**Bagian Teks**:
Baca berita tanpa iklan. Gabung Kompas.com+

Jejak Sejarah Terlindas Roda Zaman

Kompas.com - 03/04/2012, 11:30 WIB

LAMPION lusuh yang menggelantung di sepanjang jalan seolah mewakili wajah kawasan Kampung China di Kota Bengkulu. Roda ekonomi yang dulu berputar kencang di kawasan ini memang terus melambat dan kini bahkan seolah terhenti.

Setidaknya suasana itu tampak pada awal Maret lalu menjelang Tahun Baru China 2536. Suasana semarak, yang mestinya menyambut perayaan tahun naga air, sama sekali tidak tampak. Padahal, keberadaan Kampung China itu tak lepas dari sejarah terbentuknya Kota Bengkulu.

**Daftar Item**:
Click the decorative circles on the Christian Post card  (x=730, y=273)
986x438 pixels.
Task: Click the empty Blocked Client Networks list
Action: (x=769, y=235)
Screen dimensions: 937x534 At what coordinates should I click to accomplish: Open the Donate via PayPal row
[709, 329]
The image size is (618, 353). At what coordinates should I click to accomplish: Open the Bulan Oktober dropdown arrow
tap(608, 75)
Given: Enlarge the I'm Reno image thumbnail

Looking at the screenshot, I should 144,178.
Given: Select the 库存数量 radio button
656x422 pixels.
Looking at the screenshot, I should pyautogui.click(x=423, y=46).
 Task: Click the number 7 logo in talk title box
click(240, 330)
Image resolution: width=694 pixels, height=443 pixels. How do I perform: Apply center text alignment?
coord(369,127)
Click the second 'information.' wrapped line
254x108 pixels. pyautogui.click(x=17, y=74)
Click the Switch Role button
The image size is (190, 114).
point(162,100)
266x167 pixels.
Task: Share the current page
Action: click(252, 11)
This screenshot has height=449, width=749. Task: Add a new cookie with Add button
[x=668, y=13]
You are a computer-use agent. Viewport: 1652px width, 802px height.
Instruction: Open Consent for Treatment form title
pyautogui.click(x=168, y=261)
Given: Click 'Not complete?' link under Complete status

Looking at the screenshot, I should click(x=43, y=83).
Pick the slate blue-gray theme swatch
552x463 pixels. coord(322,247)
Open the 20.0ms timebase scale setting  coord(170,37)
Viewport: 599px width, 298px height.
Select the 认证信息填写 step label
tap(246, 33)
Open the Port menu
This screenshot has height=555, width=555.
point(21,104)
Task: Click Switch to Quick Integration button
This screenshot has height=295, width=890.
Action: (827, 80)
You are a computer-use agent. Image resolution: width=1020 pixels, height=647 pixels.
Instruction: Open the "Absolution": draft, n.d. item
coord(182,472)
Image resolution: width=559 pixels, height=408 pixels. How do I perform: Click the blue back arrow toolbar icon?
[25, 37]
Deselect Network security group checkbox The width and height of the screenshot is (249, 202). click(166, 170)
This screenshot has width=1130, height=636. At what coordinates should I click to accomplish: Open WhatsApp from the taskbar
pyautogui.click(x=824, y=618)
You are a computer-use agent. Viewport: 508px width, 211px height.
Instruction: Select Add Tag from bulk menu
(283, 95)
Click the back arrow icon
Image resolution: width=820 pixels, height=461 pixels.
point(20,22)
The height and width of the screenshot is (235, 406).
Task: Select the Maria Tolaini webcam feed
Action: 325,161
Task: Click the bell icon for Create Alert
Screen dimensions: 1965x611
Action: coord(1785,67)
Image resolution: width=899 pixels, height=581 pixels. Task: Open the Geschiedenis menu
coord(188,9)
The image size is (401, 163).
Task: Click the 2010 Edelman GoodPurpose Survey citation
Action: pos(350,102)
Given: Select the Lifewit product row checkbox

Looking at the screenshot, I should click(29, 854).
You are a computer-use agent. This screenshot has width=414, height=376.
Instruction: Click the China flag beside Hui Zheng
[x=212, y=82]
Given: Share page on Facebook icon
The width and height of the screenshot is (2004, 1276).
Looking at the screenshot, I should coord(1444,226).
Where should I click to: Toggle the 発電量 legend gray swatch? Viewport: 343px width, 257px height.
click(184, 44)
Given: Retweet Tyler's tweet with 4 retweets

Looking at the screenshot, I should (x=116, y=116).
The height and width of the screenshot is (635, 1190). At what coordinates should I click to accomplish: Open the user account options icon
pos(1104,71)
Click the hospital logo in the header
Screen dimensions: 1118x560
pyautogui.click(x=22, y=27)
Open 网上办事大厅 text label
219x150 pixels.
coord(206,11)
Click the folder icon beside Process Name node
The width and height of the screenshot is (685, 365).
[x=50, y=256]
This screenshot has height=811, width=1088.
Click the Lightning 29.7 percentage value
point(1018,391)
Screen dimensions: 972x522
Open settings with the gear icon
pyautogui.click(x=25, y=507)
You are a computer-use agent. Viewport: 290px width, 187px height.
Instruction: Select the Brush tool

**Instruksi Tugas**: Tuliskan ulang bagian artikel tentang Kampung China di Bengkulu mulai dari "Baca berita tanpa" sampai dengan "bahkan seolah terhenti.", termasuk kata-kata terakhir itu, tanpa mengubah satu kata pun. Item-item ini adalah bahan tersendiri, terpisah dari artikel tentang Kampung China di Bengkulu.

**Jawaban Latihan**:
Baca berita tanpa iklan. Gabung Kompas.com+

Jejak Sejarah Terlindas Roda Zaman

Kompas.com - 03/04/2012, 11:30 WIB

LAMPION lusuh yang menggelantung di sepanjang jalan seolah mewakili wajah kawasan Kampung China di Kota Bengkulu. Roda ekonomi yang dulu berputar kencang di kawasan ini memang terus melambat dan kini bahkan seolah terhenti.